The talk of the entire college football world has been Colorado football. That's mostly due to the program's energetic, unapologetic new head coach, Deion Sanders. Sanders has made the Colorado Buffaloes must-see television. So much so that millions on the East Coast and elsewhere stayed up way past their normal bedtimes last Saturday night to watch the Buffaloes defeat in-state rival Colorado State 43-35 in a thrilling double-overtime finish. Though the Buffaloes secured a narrow victory that night, they lost one of their key players, Travis Hunter, to injury.

Travis Hunter's injury timetable

Shortly after the game, Sanders told reporters in the post-game press conference that there was already a presumed timetable for Hunter's injury. “The first thing I heard is that he would be out for a few weeks,” Sanders said. That's been a bit more revealed now, as it's said that Hunter will at least miss up to three weeks of play.

The injury was said to be a lacerated liver, although it isn't expected to be “terribly serious,” according to Skip Bayless, who detailed the injury on the Monday edition of FS1's Undisputed. Hunter suffered the injury early in Saturday's game against the Rams football team when, after going for a catch near the sideline, Colorado State defensive back Henry Blackburn late hit Hunter, hitting him in the midsection. Hunter actually played later in the game but was eventually taken out and to the hospital.
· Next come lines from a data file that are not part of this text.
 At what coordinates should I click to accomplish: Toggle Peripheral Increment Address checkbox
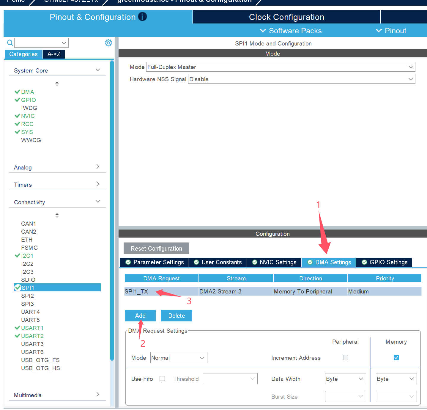pos(345,357)
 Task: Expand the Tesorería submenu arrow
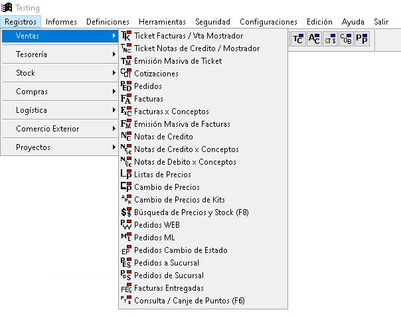(x=114, y=54)
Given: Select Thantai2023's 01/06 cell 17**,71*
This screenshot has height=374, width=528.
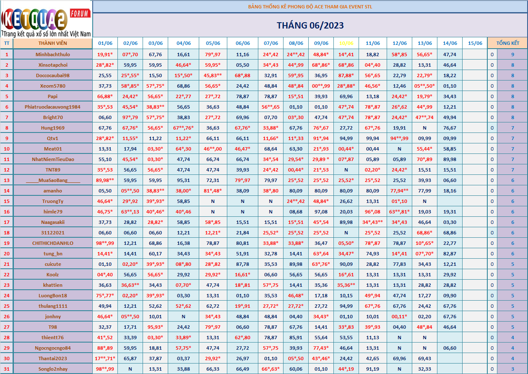Looking at the screenshot, I should click(x=105, y=358).
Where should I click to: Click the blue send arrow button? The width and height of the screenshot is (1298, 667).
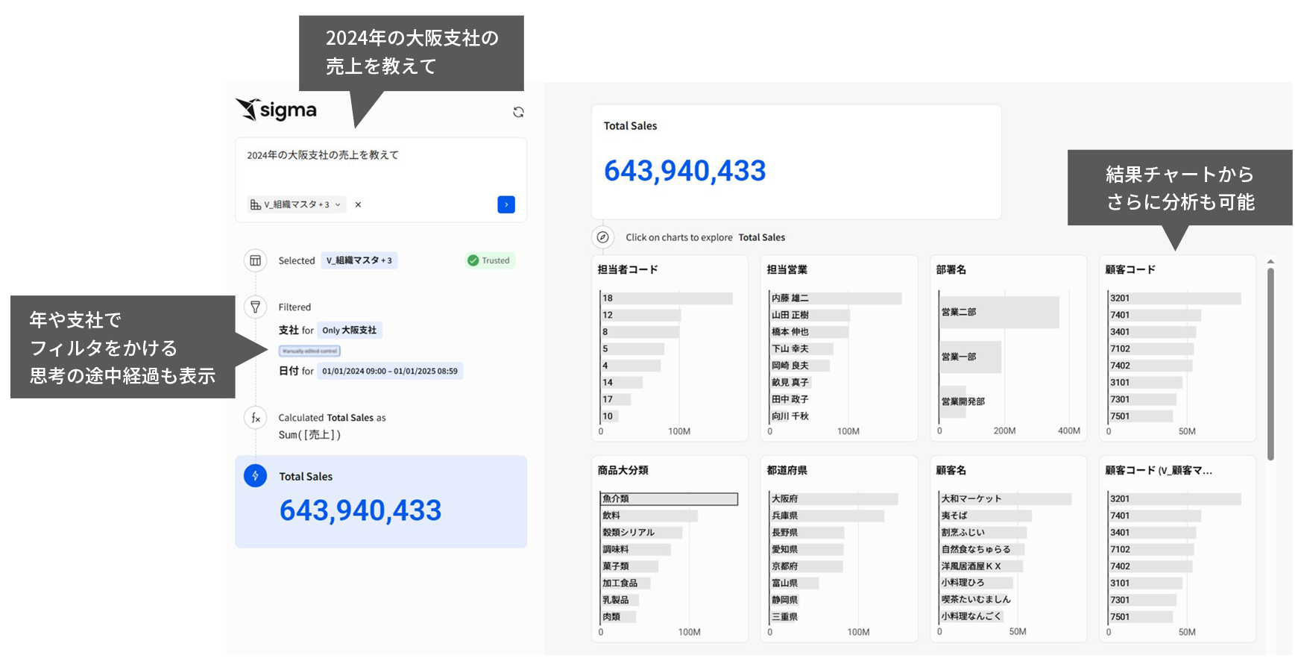(505, 204)

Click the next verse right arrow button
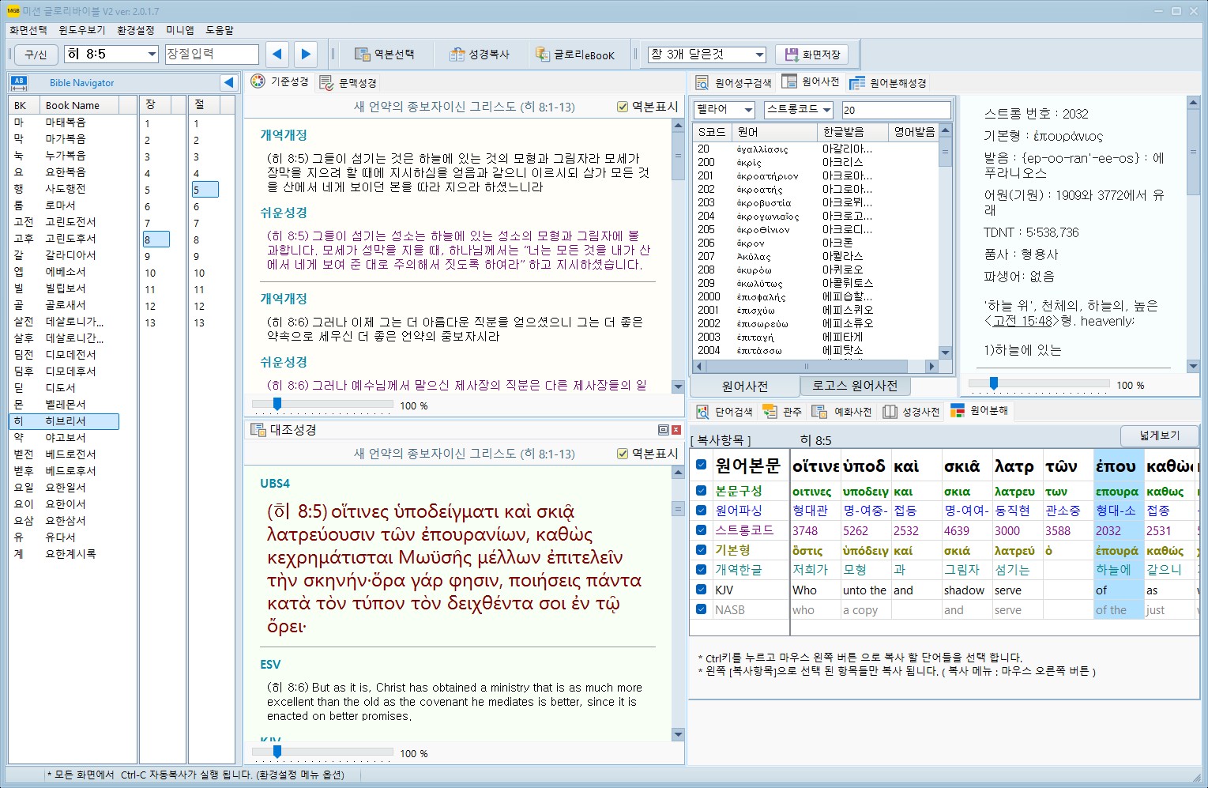point(306,55)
I don't know about you, but the term “lacerated liver” sounds brutally awful. So, is three weeks really long enough for Hunter to heal? I guess we'll see, but it wouldn't shock me to see Hunter miss more time than that, especially given the workload he takes on as a two-way player. Which then begs the question: Will Hunter continue to play both ways when he does return this season?

Travis Hunter's injury comes at the worst time for Colorado Football

Hunter's injury couldn't have come at a worst time for the Buffaloes. As each week passes, we're starting to see a little more of what exactly this Colorado football team has — for better or worse. We're starting to see their identity as a team, while also seeing what their strengths and weaknesses are. Sanders' greatest advantage within the first couple of weeks was the mystery of his team to his opponents. Having a totally revamped team with virtually all new players, no one knew how to prepare for this year's Colorado team. But now there's tape. And now there's the war of attrition. Now there's one of their most valuable players on the sideline in Hunter.

No one saw Colorado outdoing their win total in three games this season. Of course, that wasn't hard to do with last year's squad only winning one game. But the level of competition Sanders and Colorado have faced hasn't been that of lesser opponents — and it won't be the rest of the season either. The Buffaloes have six remaining ranked opponents left on their schedule, all within the Pac-12 conference. They'll begin with two of the highest-ranked in the conference, 10th-ranked Oregon and 5th-ranked USC the following week. Both will be challenging in their own way, facing two highly rated quarterbacks, one being last year's Heisman winner, USC's Caleb Williams. Colorado will have to travel to Autzen Stadium, one of the tougher venues in the Pac-12, to face Oregon. They'll at least have USC at home.

How does the injury affect Travis Hunter's two-way playing?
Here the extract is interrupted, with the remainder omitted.